Earnings season really brings out the investors with short attention spans and even shorter memories. During these fascinating few weeks every quarter you can find headlines like: “Amazon Plunges After Earnings Miss/Beat Because They Suck” (this was an actual article on Jim Cramer’s website thestreet.com). Analysts criticize corporations for earning a few pennies less than what their spreadsheets predicted, and short-term traders jump in and out of stocks they’ll never trade again.
This is a time for extreme market reactions to the upside and downside. Even the most extreme moves have a basis in logic: an earnings miss here, some lowered guidance there. The magnitude of these moves, however, is hard to justify. Short of bankruptcy or fraud, it’s hard to argue that a company is suddenly worth 30% or 50% less than it was just a few hours earlier.
Economists have argued that this is simply the market’s way of processing new information, but ample evidence suggests there’s more to the story. Some stock moves are exaggerated by momentum, while others are quickly corrected.
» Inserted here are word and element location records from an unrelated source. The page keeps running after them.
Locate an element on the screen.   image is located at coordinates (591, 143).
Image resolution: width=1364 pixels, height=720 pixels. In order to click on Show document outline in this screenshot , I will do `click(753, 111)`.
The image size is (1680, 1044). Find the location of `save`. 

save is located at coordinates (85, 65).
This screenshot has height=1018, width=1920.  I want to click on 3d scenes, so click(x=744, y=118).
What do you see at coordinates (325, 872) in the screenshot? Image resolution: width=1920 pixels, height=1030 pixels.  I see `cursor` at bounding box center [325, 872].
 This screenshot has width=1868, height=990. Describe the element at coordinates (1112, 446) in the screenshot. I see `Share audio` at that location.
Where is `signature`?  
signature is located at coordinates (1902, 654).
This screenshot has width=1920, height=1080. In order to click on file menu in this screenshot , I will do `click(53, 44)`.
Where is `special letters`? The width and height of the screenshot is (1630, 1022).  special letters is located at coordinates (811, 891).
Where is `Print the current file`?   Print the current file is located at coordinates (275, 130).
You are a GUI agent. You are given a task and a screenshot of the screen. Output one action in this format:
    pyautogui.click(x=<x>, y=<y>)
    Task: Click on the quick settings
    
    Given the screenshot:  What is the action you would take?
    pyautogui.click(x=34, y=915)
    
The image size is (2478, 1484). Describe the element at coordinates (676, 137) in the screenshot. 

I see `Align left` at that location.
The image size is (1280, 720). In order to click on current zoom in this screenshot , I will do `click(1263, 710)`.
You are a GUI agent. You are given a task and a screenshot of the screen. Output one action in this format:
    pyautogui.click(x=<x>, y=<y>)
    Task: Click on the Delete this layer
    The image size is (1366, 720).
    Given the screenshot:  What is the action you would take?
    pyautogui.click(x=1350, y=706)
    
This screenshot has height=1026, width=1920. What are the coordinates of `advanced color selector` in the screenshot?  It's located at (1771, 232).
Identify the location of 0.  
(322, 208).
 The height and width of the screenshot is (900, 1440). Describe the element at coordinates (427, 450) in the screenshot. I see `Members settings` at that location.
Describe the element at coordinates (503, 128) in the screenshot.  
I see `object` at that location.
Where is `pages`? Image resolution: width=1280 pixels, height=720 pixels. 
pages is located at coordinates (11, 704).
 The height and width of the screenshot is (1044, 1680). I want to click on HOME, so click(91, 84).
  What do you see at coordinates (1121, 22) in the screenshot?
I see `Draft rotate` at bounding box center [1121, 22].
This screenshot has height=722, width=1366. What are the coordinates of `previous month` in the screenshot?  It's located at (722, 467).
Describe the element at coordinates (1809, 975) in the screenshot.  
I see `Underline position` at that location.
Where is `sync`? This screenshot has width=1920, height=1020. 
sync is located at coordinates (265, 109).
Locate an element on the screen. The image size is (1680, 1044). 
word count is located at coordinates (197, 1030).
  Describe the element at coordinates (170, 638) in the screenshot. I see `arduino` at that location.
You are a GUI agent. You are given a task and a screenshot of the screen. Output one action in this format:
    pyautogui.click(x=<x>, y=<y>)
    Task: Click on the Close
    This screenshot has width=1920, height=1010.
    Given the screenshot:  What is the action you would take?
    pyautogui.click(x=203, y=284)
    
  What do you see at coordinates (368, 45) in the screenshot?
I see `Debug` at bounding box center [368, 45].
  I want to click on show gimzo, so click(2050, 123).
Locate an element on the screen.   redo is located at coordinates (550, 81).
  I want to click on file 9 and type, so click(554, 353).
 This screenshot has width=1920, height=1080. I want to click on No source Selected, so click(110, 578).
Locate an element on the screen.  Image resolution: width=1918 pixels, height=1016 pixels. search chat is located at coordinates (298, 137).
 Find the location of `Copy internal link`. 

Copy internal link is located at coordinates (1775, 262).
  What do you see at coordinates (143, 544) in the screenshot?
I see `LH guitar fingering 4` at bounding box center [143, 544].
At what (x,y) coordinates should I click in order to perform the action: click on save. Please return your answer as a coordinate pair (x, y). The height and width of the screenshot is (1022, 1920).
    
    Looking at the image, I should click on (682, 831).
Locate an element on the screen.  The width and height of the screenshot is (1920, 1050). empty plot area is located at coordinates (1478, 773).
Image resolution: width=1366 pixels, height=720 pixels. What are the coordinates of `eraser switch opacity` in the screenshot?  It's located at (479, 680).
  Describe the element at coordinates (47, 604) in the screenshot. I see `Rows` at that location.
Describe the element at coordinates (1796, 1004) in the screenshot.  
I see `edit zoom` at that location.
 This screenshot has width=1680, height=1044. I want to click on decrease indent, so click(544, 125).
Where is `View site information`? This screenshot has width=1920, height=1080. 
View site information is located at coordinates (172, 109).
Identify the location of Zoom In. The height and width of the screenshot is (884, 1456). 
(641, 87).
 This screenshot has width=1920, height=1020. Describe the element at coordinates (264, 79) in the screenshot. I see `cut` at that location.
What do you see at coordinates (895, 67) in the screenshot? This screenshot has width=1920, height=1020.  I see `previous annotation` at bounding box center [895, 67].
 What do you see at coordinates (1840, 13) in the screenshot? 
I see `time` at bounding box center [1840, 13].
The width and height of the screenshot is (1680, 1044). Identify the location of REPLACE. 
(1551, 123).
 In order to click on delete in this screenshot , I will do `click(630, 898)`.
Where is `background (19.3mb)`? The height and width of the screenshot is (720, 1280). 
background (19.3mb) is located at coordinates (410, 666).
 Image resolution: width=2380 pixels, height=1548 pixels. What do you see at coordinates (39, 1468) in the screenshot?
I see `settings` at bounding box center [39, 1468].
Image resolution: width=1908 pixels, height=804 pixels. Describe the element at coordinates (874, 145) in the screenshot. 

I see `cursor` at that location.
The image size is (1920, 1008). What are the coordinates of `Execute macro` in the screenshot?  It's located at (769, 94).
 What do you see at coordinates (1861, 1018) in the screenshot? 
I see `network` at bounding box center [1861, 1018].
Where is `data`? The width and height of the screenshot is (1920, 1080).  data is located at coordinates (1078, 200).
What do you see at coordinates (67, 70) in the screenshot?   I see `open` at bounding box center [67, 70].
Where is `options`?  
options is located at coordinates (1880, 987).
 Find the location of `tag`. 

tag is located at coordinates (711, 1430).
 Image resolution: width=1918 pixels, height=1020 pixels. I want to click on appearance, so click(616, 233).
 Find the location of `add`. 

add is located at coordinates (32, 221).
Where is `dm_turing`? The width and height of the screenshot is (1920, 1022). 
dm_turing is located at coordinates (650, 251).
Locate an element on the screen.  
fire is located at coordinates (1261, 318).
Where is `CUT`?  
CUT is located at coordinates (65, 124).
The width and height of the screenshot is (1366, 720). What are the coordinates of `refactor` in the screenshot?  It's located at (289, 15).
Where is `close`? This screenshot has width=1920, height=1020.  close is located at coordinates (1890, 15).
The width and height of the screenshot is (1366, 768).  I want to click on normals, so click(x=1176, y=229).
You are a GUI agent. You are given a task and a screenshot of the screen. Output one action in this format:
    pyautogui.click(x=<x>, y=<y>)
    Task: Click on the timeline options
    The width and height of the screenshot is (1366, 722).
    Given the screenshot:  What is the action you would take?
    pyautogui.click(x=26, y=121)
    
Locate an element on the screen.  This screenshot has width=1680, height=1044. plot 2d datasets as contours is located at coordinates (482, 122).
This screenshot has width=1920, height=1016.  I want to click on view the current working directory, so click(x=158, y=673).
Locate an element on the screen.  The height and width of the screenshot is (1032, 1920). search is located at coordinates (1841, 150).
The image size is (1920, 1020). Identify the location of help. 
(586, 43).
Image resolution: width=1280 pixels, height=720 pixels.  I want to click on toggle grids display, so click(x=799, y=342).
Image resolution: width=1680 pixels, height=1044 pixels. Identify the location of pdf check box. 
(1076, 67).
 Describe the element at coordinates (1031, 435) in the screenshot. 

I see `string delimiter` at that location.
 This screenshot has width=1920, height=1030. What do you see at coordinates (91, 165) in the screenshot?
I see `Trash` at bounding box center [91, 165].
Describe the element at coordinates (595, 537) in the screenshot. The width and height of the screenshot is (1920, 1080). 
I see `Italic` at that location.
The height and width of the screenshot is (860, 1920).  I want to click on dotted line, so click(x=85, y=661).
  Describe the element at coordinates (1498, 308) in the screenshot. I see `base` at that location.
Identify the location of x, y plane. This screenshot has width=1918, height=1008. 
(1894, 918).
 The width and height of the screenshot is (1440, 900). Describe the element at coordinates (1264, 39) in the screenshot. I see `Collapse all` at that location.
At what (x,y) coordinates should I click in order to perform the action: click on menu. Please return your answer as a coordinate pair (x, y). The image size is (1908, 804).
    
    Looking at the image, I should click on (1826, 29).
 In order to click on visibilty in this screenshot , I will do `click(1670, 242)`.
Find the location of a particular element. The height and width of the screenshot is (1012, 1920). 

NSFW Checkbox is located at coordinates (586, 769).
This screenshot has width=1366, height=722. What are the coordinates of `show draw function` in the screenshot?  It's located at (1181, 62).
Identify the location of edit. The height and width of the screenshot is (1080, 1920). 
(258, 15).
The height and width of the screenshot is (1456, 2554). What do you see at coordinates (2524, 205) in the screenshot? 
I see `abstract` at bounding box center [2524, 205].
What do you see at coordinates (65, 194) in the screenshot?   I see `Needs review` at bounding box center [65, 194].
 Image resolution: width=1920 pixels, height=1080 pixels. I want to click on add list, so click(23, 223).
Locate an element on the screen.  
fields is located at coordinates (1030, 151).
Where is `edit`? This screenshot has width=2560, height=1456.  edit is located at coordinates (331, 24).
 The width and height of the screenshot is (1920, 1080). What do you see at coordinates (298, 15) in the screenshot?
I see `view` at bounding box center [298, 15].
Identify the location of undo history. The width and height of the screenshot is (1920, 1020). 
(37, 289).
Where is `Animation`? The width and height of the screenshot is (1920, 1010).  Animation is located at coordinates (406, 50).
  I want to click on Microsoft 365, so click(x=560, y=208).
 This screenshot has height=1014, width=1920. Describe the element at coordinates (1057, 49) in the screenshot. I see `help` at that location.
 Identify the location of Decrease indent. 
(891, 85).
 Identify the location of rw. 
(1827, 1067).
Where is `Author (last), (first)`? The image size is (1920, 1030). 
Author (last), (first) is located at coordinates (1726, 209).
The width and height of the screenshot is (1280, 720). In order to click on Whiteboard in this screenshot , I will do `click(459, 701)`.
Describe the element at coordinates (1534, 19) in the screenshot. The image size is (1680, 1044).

Neither of these phenomena suggest a perfectly rational market. They suggest just the opposite.
So, how do we handle the ups and downs of earnings season?
Investing is one of the few pursuits where procrastination may actually help you. The key to good analysis is perspective and calm, which are tough to come by as stock prices are rapidly moving. It’s amazing how much a good night of sleep can change how an investor views results that seemed catastrophic just the day before. Moreover, there’s very little downside to waiting. Whenever I make a decision I make sure to be as deliberative as possible. Do the research, wait, do more research, wait, and so on. This gives me perspective that I wouldn’t get trying to respond to unfolding events. If a company falls today, it’s a coin flip on whether it will be up or down in a few days. In the time frame of days and months there are now predictable trends, sometimes the market sees value in a stock that’s fallen and sometimes the market is simply spooked. It’s an irrational system, so the market may yield very different responses to almost identical situations.
Quarterly reports sit squarely on the fine line between signal and noise. The numbers and commentaries companies release are the primary tools of an analyst’s trade, but there’s a reason I use charts to track company metrics, rather than merely looking at the numbers. It’s very rare that a single quarter matters that much; context is everything. The broader trend is far more important.
Of course, sometimes a company really is weakening, or making poor strategic decisions. It’s important to know when to react to those fundamental shifts too. When these things happen, there is no advantage in reacting quickly. Patience, research, and perspective will always beat reaction and momentum trades in the long-run.